REQUIREMENT »
Turn the data below into a numbered list of its lines, skipping any blank lines and leaving out the pictures.

RECORDS FOR THIS TASK »
☆ ☆ ☆

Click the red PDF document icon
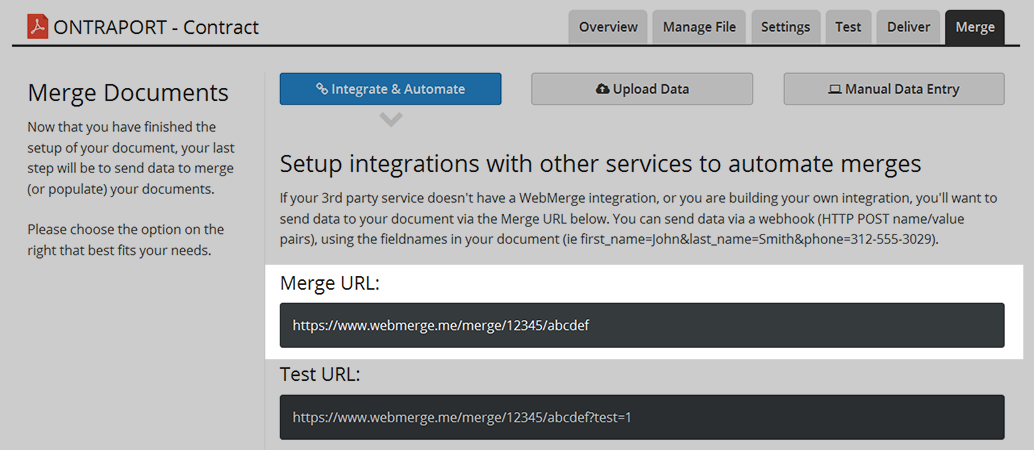Image resolution: width=1034 pixels, height=450 pixels. pyautogui.click(x=37, y=26)
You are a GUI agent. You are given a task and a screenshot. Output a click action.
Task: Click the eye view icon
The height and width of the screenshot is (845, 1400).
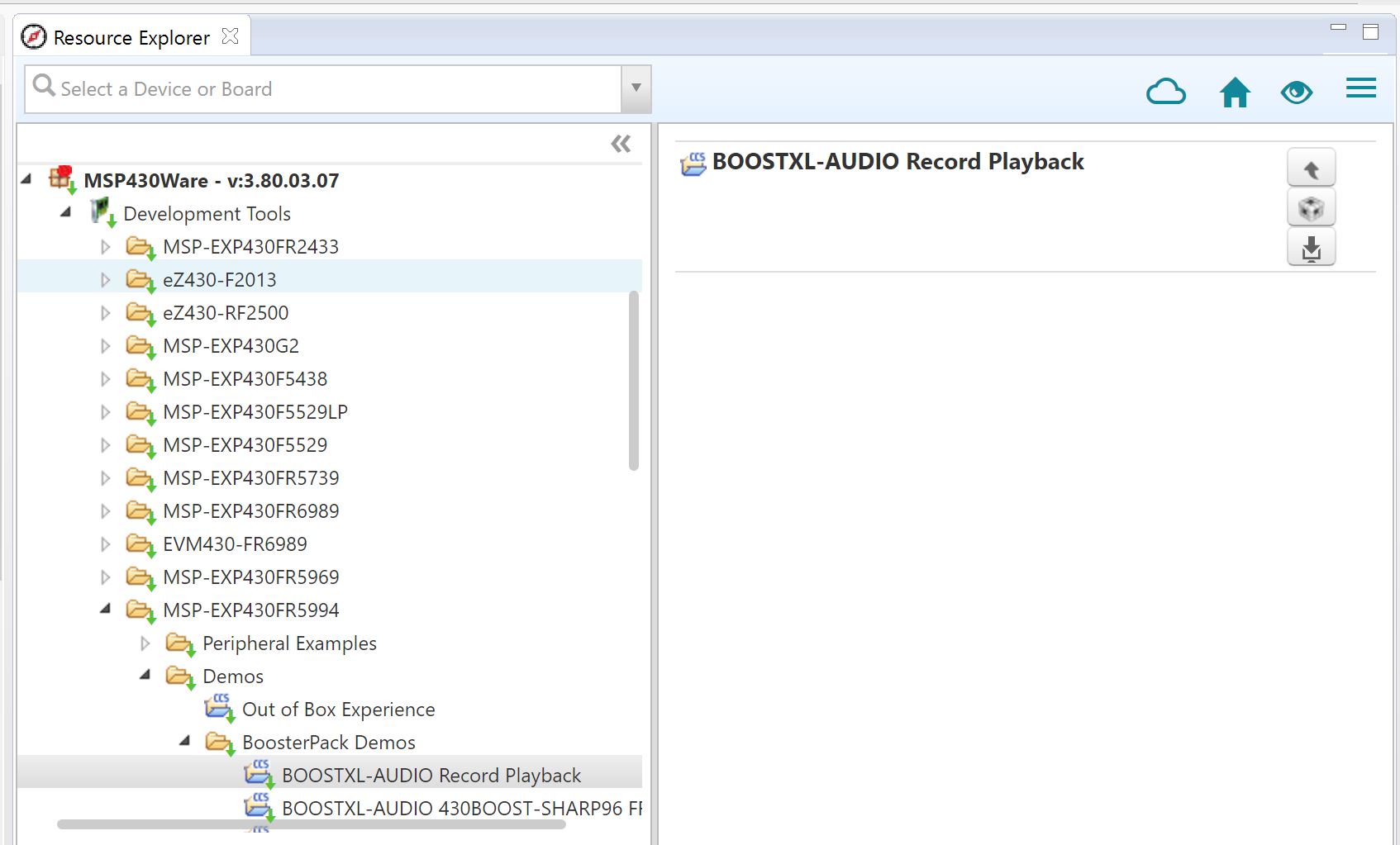pyautogui.click(x=1296, y=92)
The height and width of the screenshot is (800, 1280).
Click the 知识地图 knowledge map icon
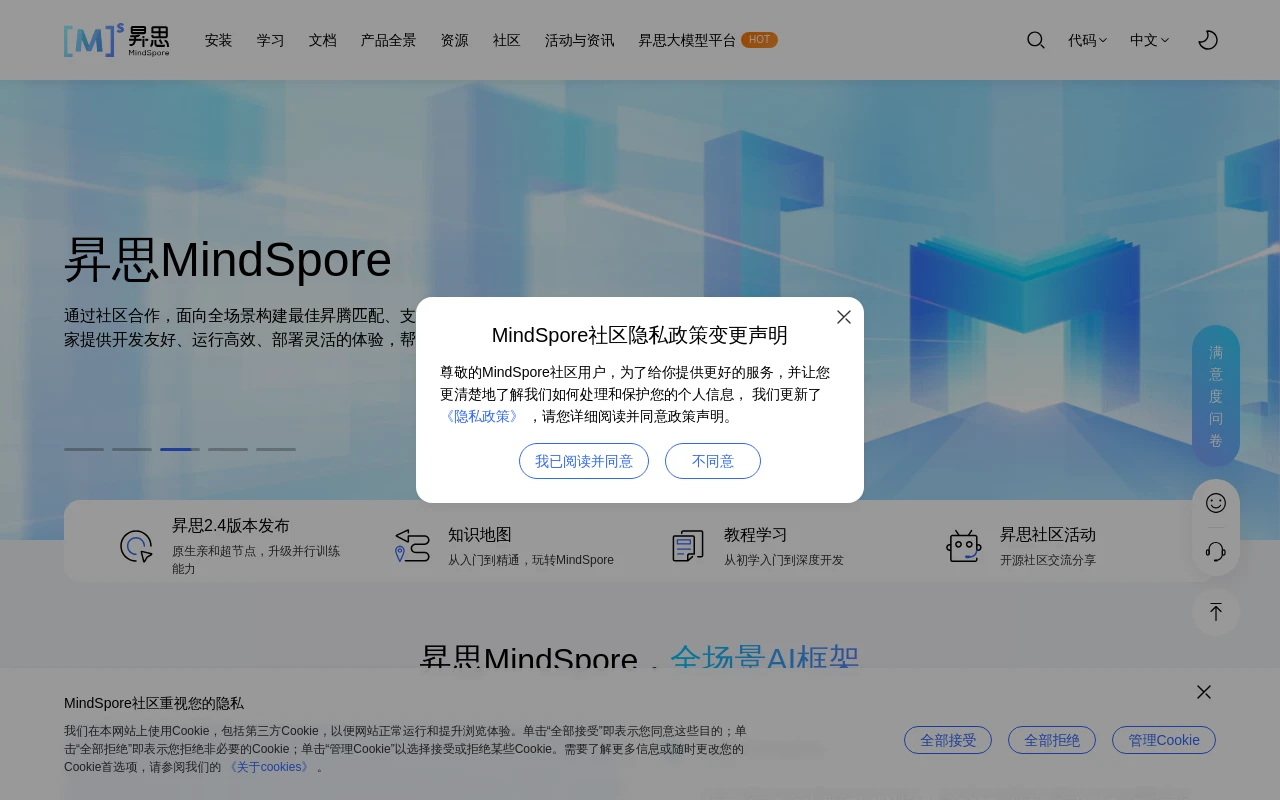pos(412,546)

☆ ☆ ☆

SOLUTION »
1. Click the red PDF document icon
2. Image resolution: width=1034 pixels, height=450 pixels. pyautogui.click(x=37, y=26)
3. You are a GUI agent. You are given a task and a screenshot. Output a click action.
4. Task: Click the eye view icon
5. The height and width of the screenshot is (845, 1400).
6. pyautogui.click(x=1296, y=92)
7. The height and width of the screenshot is (800, 1280).
8. Click the 知识地图 knowledge map icon
9. pos(412,546)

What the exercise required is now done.